The story was headline news and calls for an inquiry were vociferous. Coalminers dying in a developed economy like the UK are now a rarity, a shock and a big news story.
Compare this with China where, a week after the tragedy in Britain, at least 17 men were killed after a massive build-up of gas and coal exploded in a privately owned and operated colliery in south-west China’s Guizhou province.
This accident made the news – 17 is a big enough death toll in China’s long history of deadly mining disasters – but often mining tragedies are effectively not news but rather just part of China’s everyday economic story.
According to the Guizhou Daily newspaper, safety rules at the mine had been breached and inadequate safety measures were in place. Three members of the mine’s management have been arrested.
China digs up one-third of the world’s coal output but accounts for more than 70% of accidents. To be fair, if you’re shocked by today’s mining deaths in China, consider that deaths per million tonnes dug are now a relatively low 0.89, compared with a very scary 6.1 in 2000.
In China, improvements have been made since the public outcries that followed what seemed like almost daily tragedies around the turn of the millennium. However, in China’s private mines the death rate remains much higher than in state-run facilities, running at about 10 workers per million tonnes of coal mined.
Thankfully, the majority of mines are of the safer publicly owned variety.
Simon Powell, head of sustainable research for investment bank CLSA in Hong Kong and author of a recent report, “Still Dying for Coal? A Chinese Industry Half Way There”, identifies three problems with the industry: a lack of investment, a lack of safety processes and a continuing focus on short-term profits.
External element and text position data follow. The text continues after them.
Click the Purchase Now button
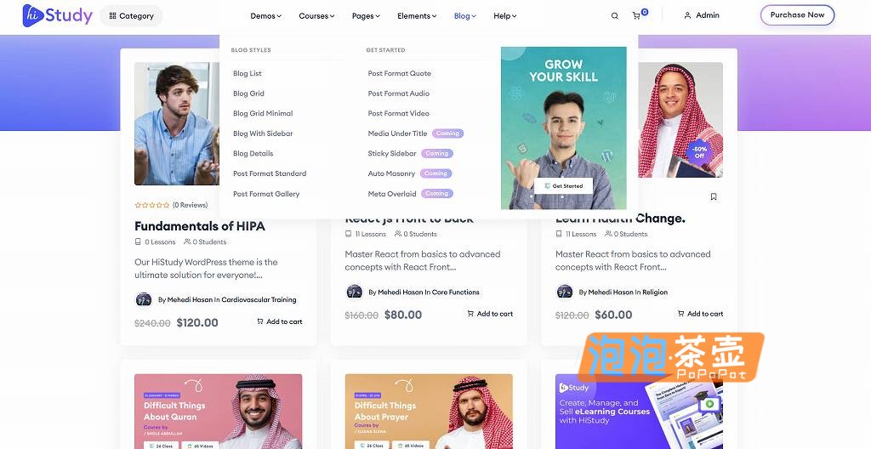pos(797,15)

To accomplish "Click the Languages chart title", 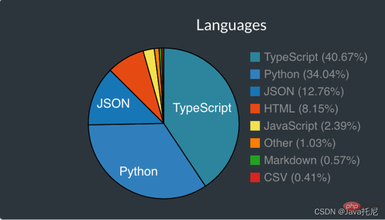I will [231, 25].
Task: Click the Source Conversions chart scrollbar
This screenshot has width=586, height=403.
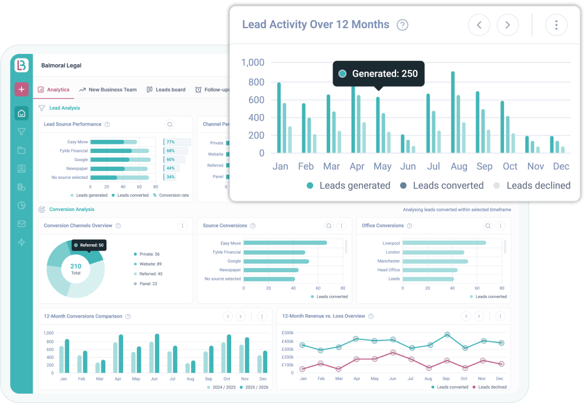Action: pyautogui.click(x=346, y=247)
All three of Powell’s “causes” hold true, but there is also one other the report doesn’t dwell on – the endemic corruption in China’s coal industry that perpetuates those three factors.
You could read of the Guizhou tragedy and then refer to another coal-related story that appeared in the margins of the Chinese press around the same time. This told the story of a former senior executive at China’s third-biggest state-owned coal producer, the Datong Coal Mine Group,who was sentenced to life imprisonment for accepting $1.43m in bribes.
Stories of bribery and corruption in China’s mining industry – blind eyes being turned to safety and investment in an industry fuelled by a drive for profits – leaves this graft to fester. And this is a festering that turns fatal for too many miners.
China needs coal. Despite the massive push towards alternative energy in China – Beijing’s 12th Five Year Plan set very ambitious targets for renewables of a 15% share of energy in China’s overall supply by 2020 – coal will remain crucial to keeping the Chinese economic juggernaut on the road.
So the mining industry is here to stay. But how to improve it further? CLSA’s Powell in his report says the industry is “half way there” thanks to Beijing shutting down the worst offenders, crackdowns on notoriously treacherous illegal mines employing untrained migrant workers and a raft of new safety legislation.
To get all the way, Powell believes one method might be for other provinces to look at Shanxi’s fund to promote sustainable mining. A fee, charged to the mining companies, brings in about $2bn a year, which is then used to develop alternative industries, improve mine safety and start to tackle the issue of the environmental degradation coal mining leaves in its wake.
It’s a small start, but a positive one, and Beijing will need to continue to root out the corrupt mine managers and officials to ensure the momentum continues.
Paul French has been based in China for more than 20 years and is a partner in the research publisher Access Asia-Mintel.